Les touristes des USA, (marché de 265 millions !) sans devoir prendre l’avion, pourrait découvrir un vrai pays différent, le Québec. Non, nos marchands sont trop bêtes pour saisir cette manne commerciale. Ou trop racistes ? Ou trop francophobes ? Titres des bars, discos etc. Lisez : Angels, Bed Room, Blizzarts, Bily Kun, Blue Dog, Bourbon Street West, Club One, Cream Night Club, Funhouse, Groove Society, Hurley’s Irish Pub, Llume Room, Jupiter Room, Jingxi, Laika Club, Living, Medley, Pub Sky, Rainbows, Sky Club, Square Dorchester, Swimming. Tiffany, Tokyo, The Tunnel, Unity 2, Upstairs … Se tirer dans le pied (à profits commerciaux) c’est cela !
Cinq colonnes — La Presse encore— pour nous raconter que la Chine actuelle s’américanise rapidement. Qu’en pense son auteur, Ludovic H. ? Rien. Motte ! Aucune opinion. « Facts only », dit un vicieux réglement —implicite— chez American Press. Oui, il y a un « Bourbon Street » en Chine moderne comme à Saint-Sauveur. Le reporter nous jase un brin d’un homo de Montréal (Mark) qui se fait suivre, à Shangaï, d’un aréopage de « minets chinois ». Grande nouvelle hen ? Mark est le gigolo d’un petit vieux australien. Comme c’est intéressant , hen ?Benoit Braud déclare : « les Chinoises fondent pour les Occidentaux plus gentils que les Chinois avec les femmes ». Eh ! « Si j’ara su, j’ara venu ». Ce journalisme de mémère exilée fait pitié. Non ?

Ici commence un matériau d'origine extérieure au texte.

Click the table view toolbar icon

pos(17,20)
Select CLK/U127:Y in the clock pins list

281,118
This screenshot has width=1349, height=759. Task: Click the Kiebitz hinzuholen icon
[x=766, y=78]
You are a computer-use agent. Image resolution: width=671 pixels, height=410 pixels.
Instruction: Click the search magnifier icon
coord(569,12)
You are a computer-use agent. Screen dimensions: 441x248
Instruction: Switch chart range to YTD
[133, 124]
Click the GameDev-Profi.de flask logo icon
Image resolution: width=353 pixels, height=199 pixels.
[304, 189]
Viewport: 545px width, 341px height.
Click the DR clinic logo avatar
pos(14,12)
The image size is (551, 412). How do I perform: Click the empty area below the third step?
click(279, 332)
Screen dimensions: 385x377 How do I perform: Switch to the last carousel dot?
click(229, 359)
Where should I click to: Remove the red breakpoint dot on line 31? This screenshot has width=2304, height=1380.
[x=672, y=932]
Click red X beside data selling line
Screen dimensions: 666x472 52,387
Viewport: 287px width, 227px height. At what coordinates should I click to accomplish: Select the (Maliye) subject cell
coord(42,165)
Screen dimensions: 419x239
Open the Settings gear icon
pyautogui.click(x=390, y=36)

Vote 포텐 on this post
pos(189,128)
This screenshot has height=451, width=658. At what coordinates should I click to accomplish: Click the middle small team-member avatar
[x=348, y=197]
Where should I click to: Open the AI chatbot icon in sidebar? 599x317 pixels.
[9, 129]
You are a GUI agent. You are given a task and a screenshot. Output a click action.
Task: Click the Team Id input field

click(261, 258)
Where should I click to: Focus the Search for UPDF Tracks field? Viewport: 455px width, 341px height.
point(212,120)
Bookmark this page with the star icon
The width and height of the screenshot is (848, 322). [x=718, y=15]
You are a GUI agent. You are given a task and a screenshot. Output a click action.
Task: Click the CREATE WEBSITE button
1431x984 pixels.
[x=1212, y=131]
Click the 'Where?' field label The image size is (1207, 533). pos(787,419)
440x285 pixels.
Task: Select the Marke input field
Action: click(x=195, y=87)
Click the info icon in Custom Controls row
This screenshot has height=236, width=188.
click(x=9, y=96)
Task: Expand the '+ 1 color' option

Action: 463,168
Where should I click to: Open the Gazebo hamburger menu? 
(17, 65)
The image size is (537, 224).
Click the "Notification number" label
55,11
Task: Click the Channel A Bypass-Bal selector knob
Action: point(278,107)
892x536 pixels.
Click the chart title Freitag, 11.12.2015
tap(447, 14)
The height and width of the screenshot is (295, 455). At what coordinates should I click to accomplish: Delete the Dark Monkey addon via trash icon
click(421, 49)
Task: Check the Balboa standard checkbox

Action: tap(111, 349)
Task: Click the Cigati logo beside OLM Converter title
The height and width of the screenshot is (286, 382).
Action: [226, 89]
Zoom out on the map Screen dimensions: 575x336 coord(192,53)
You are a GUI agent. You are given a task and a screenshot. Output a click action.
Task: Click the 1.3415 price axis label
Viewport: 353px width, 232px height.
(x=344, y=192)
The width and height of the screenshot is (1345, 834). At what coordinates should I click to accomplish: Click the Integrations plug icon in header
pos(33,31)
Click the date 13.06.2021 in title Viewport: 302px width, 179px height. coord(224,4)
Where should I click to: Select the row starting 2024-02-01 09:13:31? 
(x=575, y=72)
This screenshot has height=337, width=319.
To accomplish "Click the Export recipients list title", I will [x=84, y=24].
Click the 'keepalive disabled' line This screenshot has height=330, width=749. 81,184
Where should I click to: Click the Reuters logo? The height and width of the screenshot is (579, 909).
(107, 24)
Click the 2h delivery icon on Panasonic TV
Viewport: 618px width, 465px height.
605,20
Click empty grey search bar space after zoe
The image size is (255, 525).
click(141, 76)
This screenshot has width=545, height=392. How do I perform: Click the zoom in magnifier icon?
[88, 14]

Qurtelle vaine : sortez les vélos du trafic. L’un dira : « Jeunes et pas riches, on a aucun autre moyen de transport ». L’autre : « Tous des têtes de linottes dangereuses » ! Cher vélo de ma jeunesse, rivé à moi, pour aller au collège de la lointaine rue Crémazie quand le tickett coûtait 3 cents noires ! Quand je promenais la belle Irlandaise, Marion Hall, sous les stalles désertes du Marché Jean-Talon, ou autour de la Gare Jean-Talon, la belle Italienne, Angela Capra. Cher vélo inoubliable.
Mort d’Évita (Peron) il y a 50 ans en 1952 ! À 33 ans. Un film pas bien fort. La vedette : Madonna, en dame peronniste toute zélée. Charitable, se souvenant d’où elle sortait. Surnommée Evita, elle sera la Bien aimée du populo candide et snobbé par les élites argentines. Une légende vraie : une pauvresse bien jolie sauvée par le grand homme, ex-colonel, malin et ambitieux, démagogue, ce Juan Domingo Peron. Un dictateur « soft » d’un pays en chicanes civiles perpétuelles. Mort, funérailles nationales. Une belle chanson : « Don’t cry for me Argentina ».
La pluie a cessé, une fin d’après-midi ensoleillé. Descendre me baigner avec le père Molson sous le bras. Allons-y.